The Narragansetts, socially ahead of their time and especially their white neighbors, did not consider themselves a race per se. They had their own culture, and a proud but difficult history that included an epidemic of some ‘white man born’ diseases that just about wiped them out. They also lost just about all their warriors, and many women and children in King Philip’s war, and other conflicts over the centuries. They considered themselves a nation, a multi-racial nation of true equals regardless of skin color. At this time, this nation was situated on about 15,000 acres that the State of Rhode Island desired for its own real estate portfolio.
This purchase of land was prevented by the Non-intercourse act. This was a Federal act, actually, a series of about five acts, that basically blocked states from doing any business, especially land deals, with the Indians unless permission was granted by the Federal Government. The detribalization act was probably intended to circumvent the Non-intercourse act. They negotiated the sale of all but three acres of the Indian’s land for $5,000. The Narragansetts almost immediately regretted their decision and went to work to try to reclaim the property that they just sold to the state, while they remained on the land, kept their group identity, and incorporated in 1900.
It turned out that these illegal land negotiations that attempted to take tribal lands, and the bogus Detribalization Act that threatened to take away the tribe’s identity, and treaty rights, would be a great help to their cause of being declared an Native American Nation about one hundred years later. These negotiations named these 324 Indians. This list made it possible for the descendants of these people to genealogically trace their roots back to these verified Narragansett Indians. In 1983, they were finally granted federal recognition as the ‘Narragansett Indian Tribe of Rhode Island‘ as recorded by the Bureau of Indian Affairs. They regained 1,800 acres in 1978 through a Joint Memorandum of Understanding.

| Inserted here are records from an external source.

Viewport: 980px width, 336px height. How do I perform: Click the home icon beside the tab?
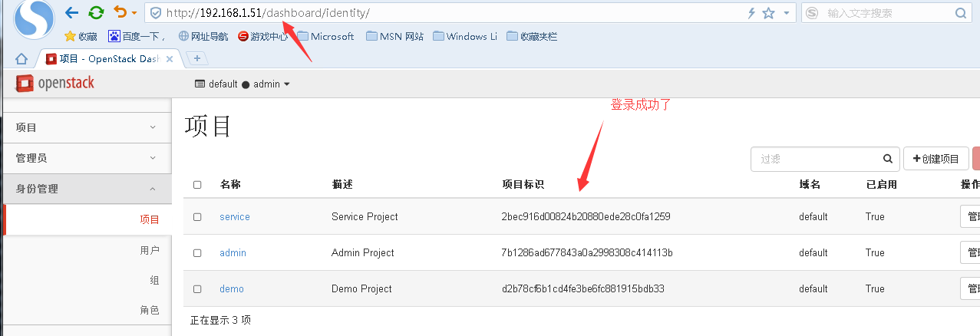pyautogui.click(x=21, y=58)
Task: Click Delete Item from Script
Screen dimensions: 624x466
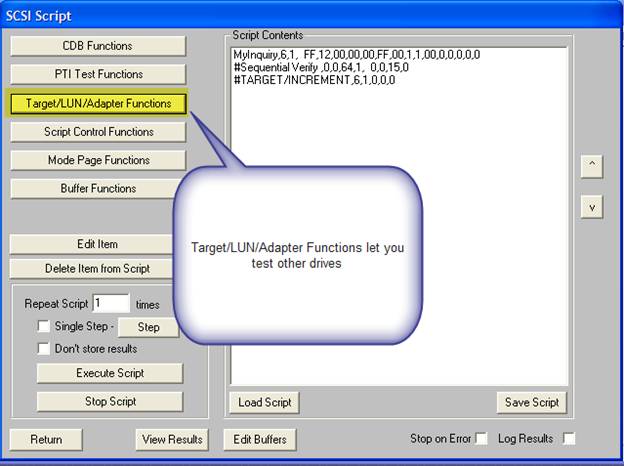Action: (97, 268)
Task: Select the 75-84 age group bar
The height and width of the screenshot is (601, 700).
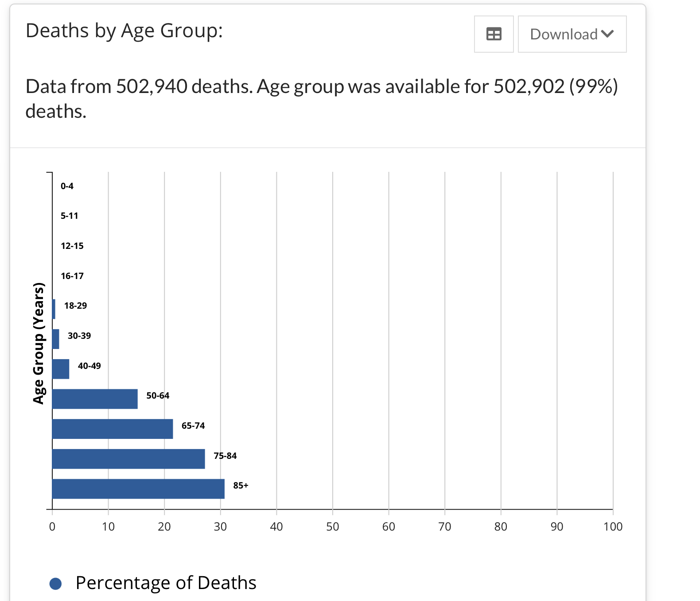Action: [128, 459]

The Narragansetts would be subject to all the States laws except those regarding hunting and fishing. Future disagreements about what other sovereignty the Indians would have on their lands arose and in 2003 when the Rhode Island State police, under Governor Carcieri’s orders, raided a smoke shop the tribe opened in order to sell tax free tobacco products. The raid turned into quite a melee. The Chief, Mathew Thomas, and other males and females of the tribe fought hand to hand with uniformed male and female State Police Officers and police dogs, trying to eject them from their store. Fortunately, there were no major injuries or deaths as a result of the brawl.
In 2006 it was determined that although excessive force was used by the police on at least one member of the tribe, who received a broken ankle, the State of Rhode Island was justified in using the thirty State Troopers to enforce Rhode Island law on tribal lands. The back story to the smoke shop raid was the Narragansetts’ struggle to achieve a sovereignty equal to other recognized Native Americans. Under Rhode Island law, which was deemed enforceable on tribal land, only state sponsored gambling was allowed. This crushed the Indians aspirations of keeping the smoke shop open, and eventually opening a casino.
Over a century had passed since Rhode Island’s original efforts to dissolve the tribe, acquire their lands, and assimilate their population. The struggles of these people to hold onto their identity and what little sovereignty they have on their small reservation continue to this day, and include another important legal battle that Governor Carceiri fought hard to win. This battle was over the right of the Narragansetts to expand their reservation by a mere 31 acres. Will the State of Rhode Island spend more in legal expenses than what this land is worth, just to keep it from the Narragansetts?
The Narragansetts acquired these additional 31 acres and desired them to be taken into trust by the Federal government. The State of Rhode Island, then under its current Governor Carciere, did its best to prevent that as well. Their strategy was interesting. They picked apart the legalese of the Federal Act, concerning a single word: ‘Now.’
The fights and struggles continue, and this battle for these 31 acres…is another war story, for another post…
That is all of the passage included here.